Yaklaşık bir ay önce çıkan Aşk Olsun kitabımdan bir alıntıyla başlamak istedim bu yazıya. Kitabımı okuyan birkaç okur, zehirli ilişkisine son verdiğini yazdı bana. Vazgeçmek her zaman bir devrimdir. Aşk Olsun, mucizelerle ve sıra dışı deneyimlerle evrenin gizemini aralayan bir aşkın bile her zaman mutluluk vadetmediğini anlatıyor.

Çoğu zaman aşk ve ilişki birbirine karıştırılıyor. Aşkın hiçbir hesabı kitabı, vaadi yoktur. Aşk başına buyruk iken, ilişki bir bina gibi önce temele ihtiyaç duyar, sonra taşıyıcı kolonlara, sonra güçlü duvarlara, yağmurdan selden koruyacak bir çatıya ve mutlaka ışığı içeri alacak pencerelere… Aşkın değil ama ilişkinin matematiği vardır.
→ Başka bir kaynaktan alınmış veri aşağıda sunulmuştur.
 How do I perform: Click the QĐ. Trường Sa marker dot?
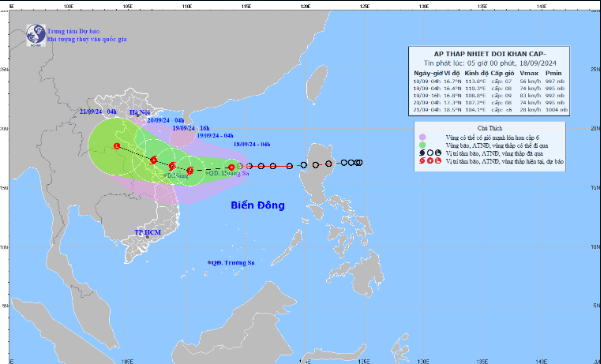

Kadınlardan sık sık yanlış seçimleriyle ilgili serzenişler duyarız. Kadınlar neden kötü adamlara âşık olur? Sen de bu sorunun cevabını merak ettin mi? Yapılan bir araştırma, kötü adamlara âşık olan kadınların hepsinin, onları değiştirebileceğine inandığını gösteriyor. Peki o kötü adamlar değişmiş mi? Çoğu zaman hayır! Kadınları bu mücadeleye iten ise kahramanlık kompleksi.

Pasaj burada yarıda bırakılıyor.